▶ Supplied passage
= Beginning of Section =

I am not saying that this stops the opening of emails and attachments, but it takes the responsibility from the company. If I were you, i would check the wording of your policies, as if she has signed up for something from the internet, she is to be blamed for her spam. if you move down that avenue, i am sure she will back off. When in doubt, kick 'er in the guts
 
> , and two I am taking serious and following up an
> employees complaint.

Tell her the only way to deal with this complaint to a 100% resolution is to remove her internet access. Or at least limit her emails to internal only - give her no external send/receive access.

Ash.



 
We currently use 2 different blocking services, though this may change to be more or less in the future, depending on what are the most successful methods. Currently we are using filters supplied by mail-abuse.org and ORDB.org.
How successful are we? It varies. Obviously some spam gets through and it will always get through. There are days we block a few thousand mails On other days, I have seen as much as 20-30,000 mails blocked.

= End of Section =

▶ Data section
= Beginning of Section =

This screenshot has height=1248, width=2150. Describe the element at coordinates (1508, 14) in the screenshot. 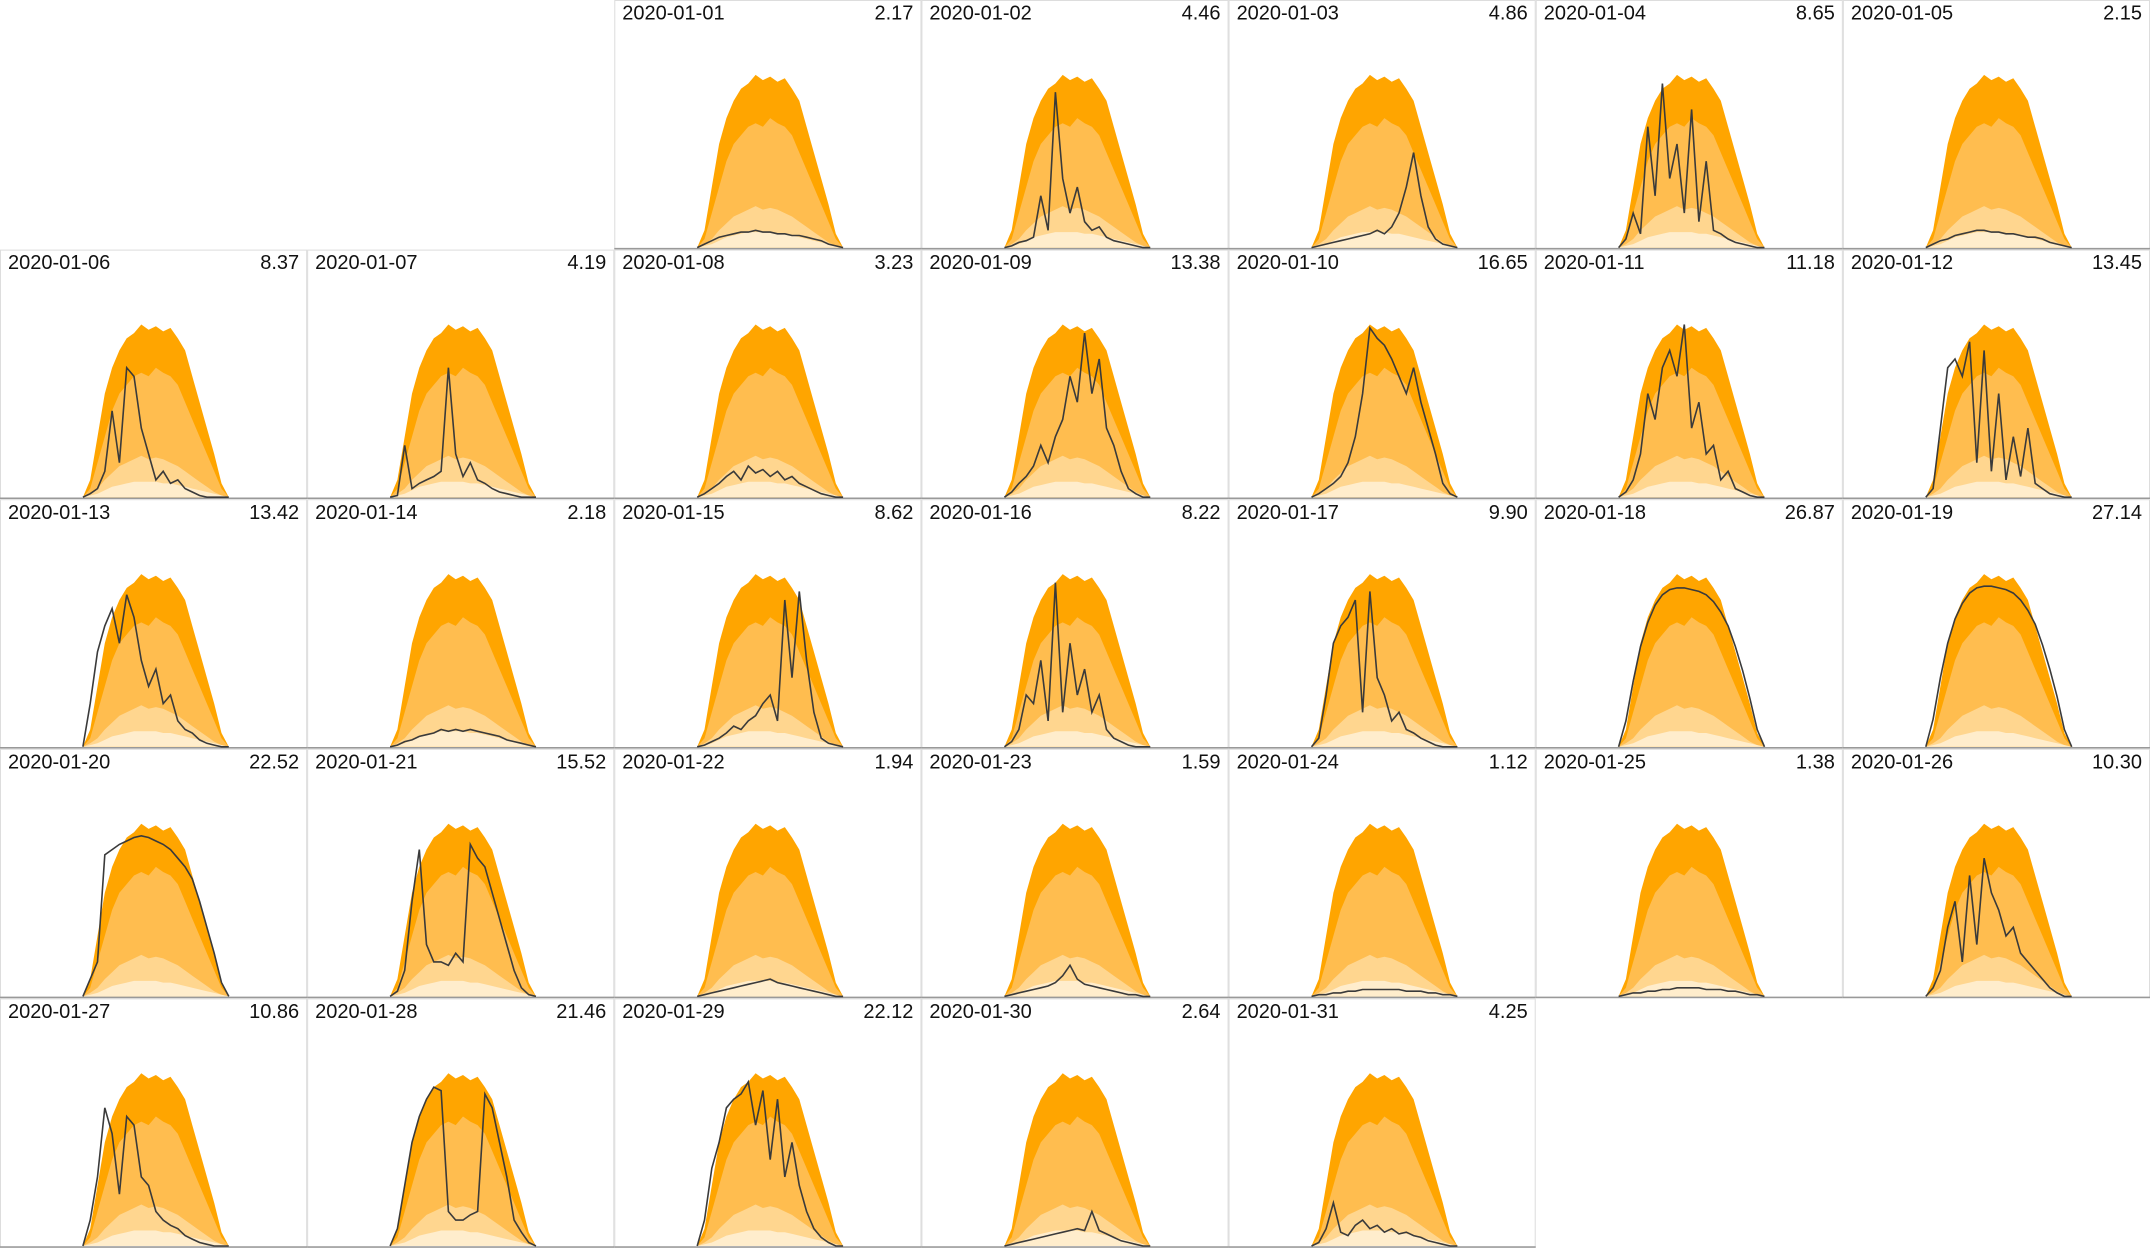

= End of Section =

▶ Activity 1
Answer these about the spam discussion:
(a) As a fallback to removing the employee's internet access, what restriction on her email is suggested?
(b) Which two sources supply the filters currently in use?
(c) What is the largest number of blocked mails reported for a single day?
▶ Activity 2
Resume the spam discussion, picking up right after its final sentence.

▶ Reply 1
(a) Limit her emails to internal only, with no external send/receive access.
(b) mail-abuse.org and ORDB.org.
(c) As much as 20-30,000 mails.

▶ Reply 2
What we cannot block: Spammers get smarter every day. The trend is to have the From: address and the Subject: and the relay host change with each and every mail. It becomes very difficult to target this sort of mail.

After that we leave it to the clients to setup their own filtering to reduce spam that reaches there inbox.

Employees who are "offended" in my experience caused the SPAM problem themselves yet want to take no responsibility for their actions. So we try to filter the rest is up to them.

Except for a one or two states and under certain conditions there are no laws again SPAM at this time. Would be the same as getting a flyer in the mail for something you didn't want. What is the person going to do? Hold the postal service liable for delivering such mail? Not possible.
joegz
"Sometimes you just need to find out what it's not first to figure out what it is."
 
If using Exchange 5.5 as your mail server:

If the spamming is coming from a single domain, or a few, block them at the IMS level on the Connections tab > message filtering.

However, this does not solve the route of the problem, which is internet free roaming.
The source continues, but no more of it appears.